At 4:51 PM , Anonymous Anonymous said...

what about the one girl that got away. You know the one that will buy your dinner and listen to you whimper like a puppy that just pissed on someone leg and got kicked. She's just like pudding (MYTI FINE)

 
At 5:34 PM , Anonymous bam said...

damn hon, i hope things start turning around for you... i'd like to say you should stay off the floor for a bit, but i'm in the same industry and know that its virtually impossible. aah to have health coverage and a stable salary....


take care.

 
At 7:17 PM , Anonymous Anonymous said...

OH MY... you poor thing. Miss your posts, take care of yourself.
Cathleen

 
At 7:23 PM , Blogger irishlucky said...

──────────────────────────────

What to do
1. Answer these from the blog comments:
(a) At what time did the commenter named bam post?
(b) What name is signed at the end of the comment posted at 7:17 PM?
(c) In the 4:51 PM comment, what food is the girl compared to?
2. Reproduce the blog comments from "At 4:51 PM , Anonymous Anonymous" up to and including "a stable salary....".

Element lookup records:
──────────────────────────────

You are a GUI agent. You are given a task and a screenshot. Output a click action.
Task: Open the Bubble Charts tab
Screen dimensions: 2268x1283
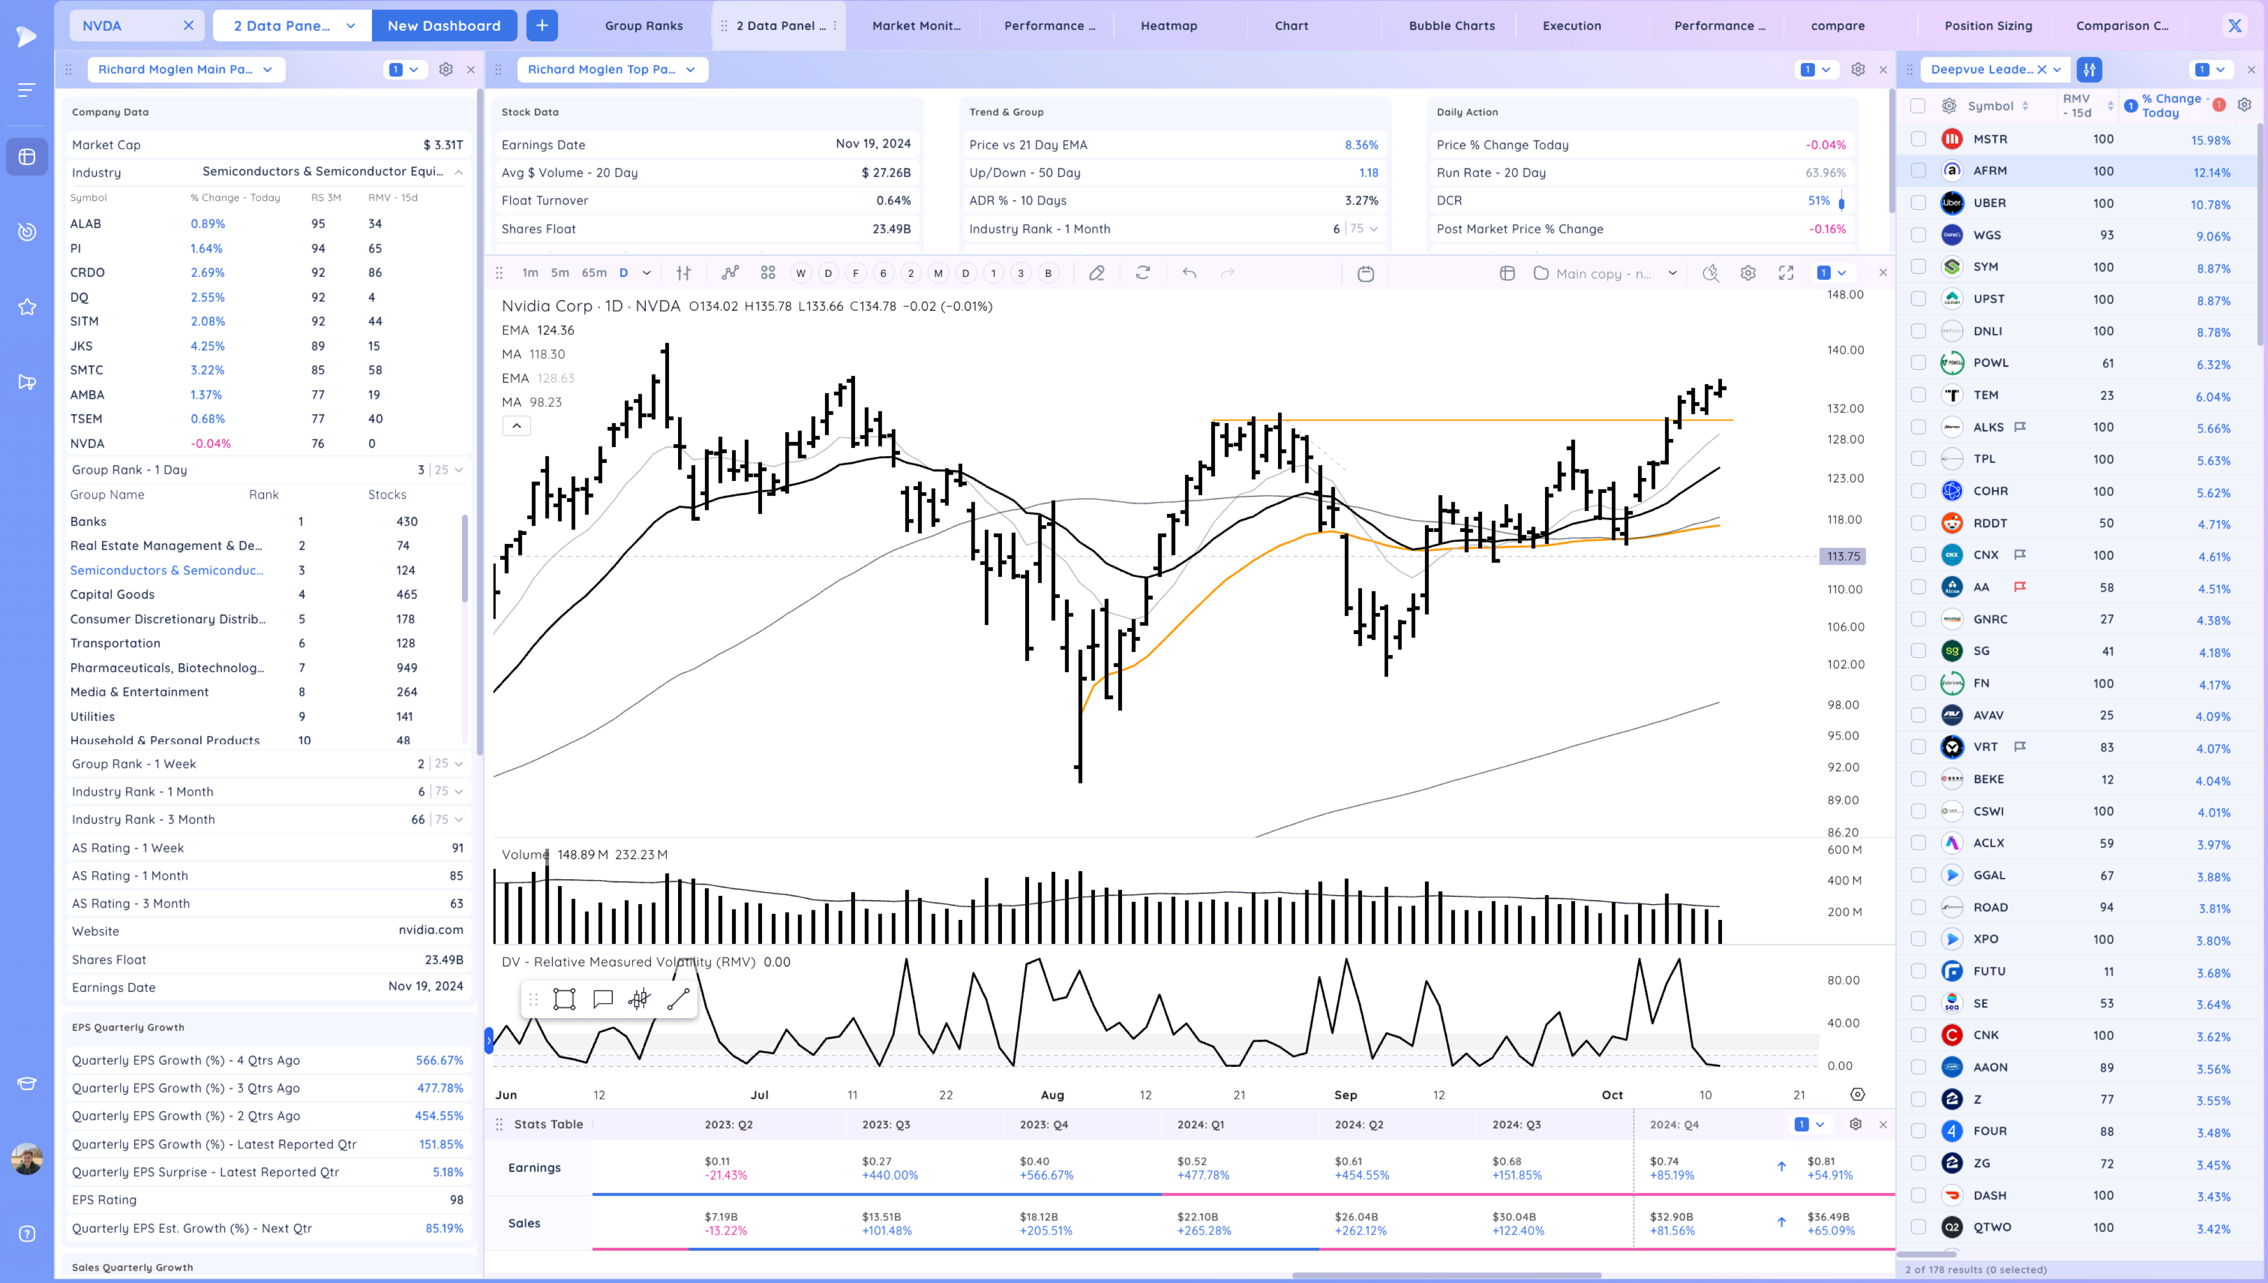pos(1451,26)
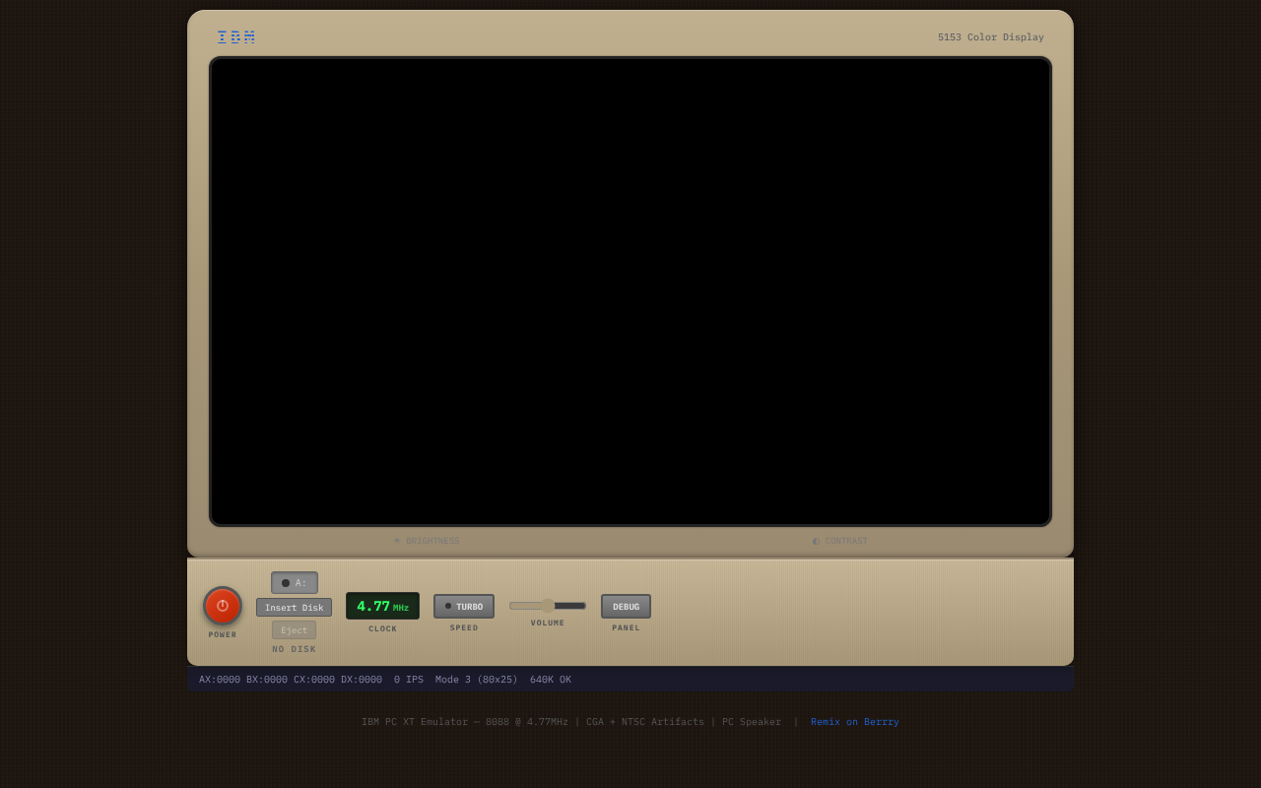Click the red POWER button
This screenshot has height=788, width=1261.
222,606
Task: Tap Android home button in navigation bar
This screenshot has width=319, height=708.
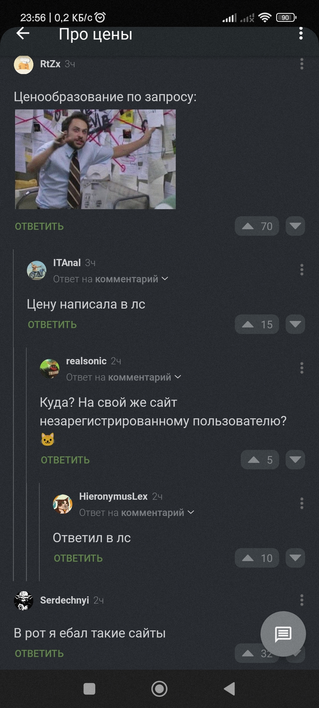Action: click(x=160, y=689)
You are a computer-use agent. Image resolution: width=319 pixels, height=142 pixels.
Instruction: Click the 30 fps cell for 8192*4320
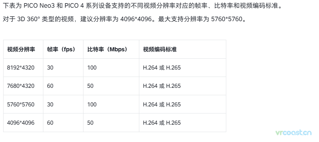click(x=63, y=68)
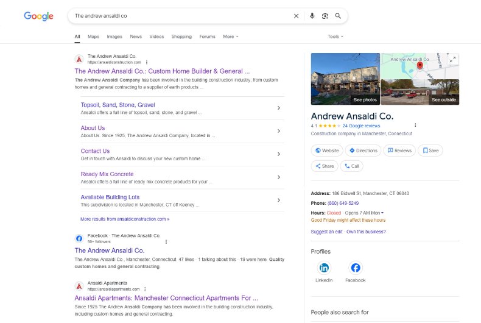Click the magnifying glass search icon
Image resolution: width=481 pixels, height=323 pixels.
[338, 16]
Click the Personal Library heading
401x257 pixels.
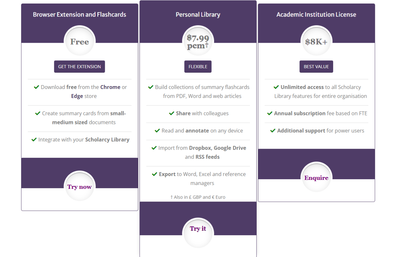(198, 14)
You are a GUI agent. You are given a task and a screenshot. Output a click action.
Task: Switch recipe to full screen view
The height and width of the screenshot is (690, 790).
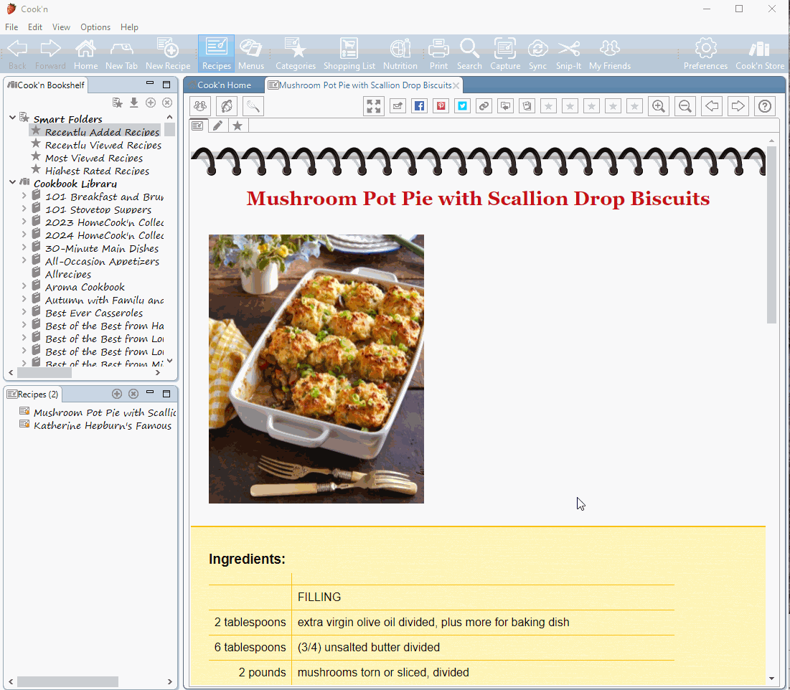[x=374, y=106]
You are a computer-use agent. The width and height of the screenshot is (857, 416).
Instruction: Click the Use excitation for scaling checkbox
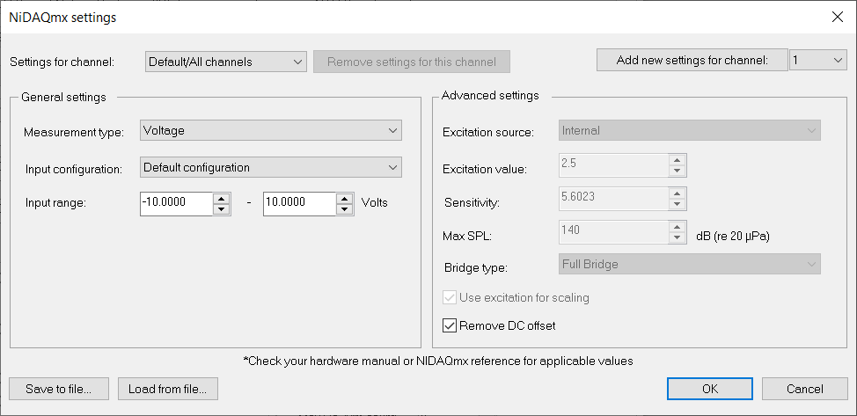click(x=450, y=298)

──────────────────────────────

Solution set
1.
(a) 5:34 PM
(b) Cathleen
(c) Pudding

2.
At 4:51 PM , Anonymous Anonymous said...

what about the one girl that got away. You know the one that will buy your dinner and listen to you whimper like a puppy that just pissed on someone leg and got kicked. She's just like pudding (MYTI FINE)

 
At 5:34 PM , Anonymous bam said...

damn hon, i hope things start turning around for you... i'd like to say you should stay off the floor for a bit, but i'm in the same industry and know that its virtually impossible. aah to have health coverage and a stable salary....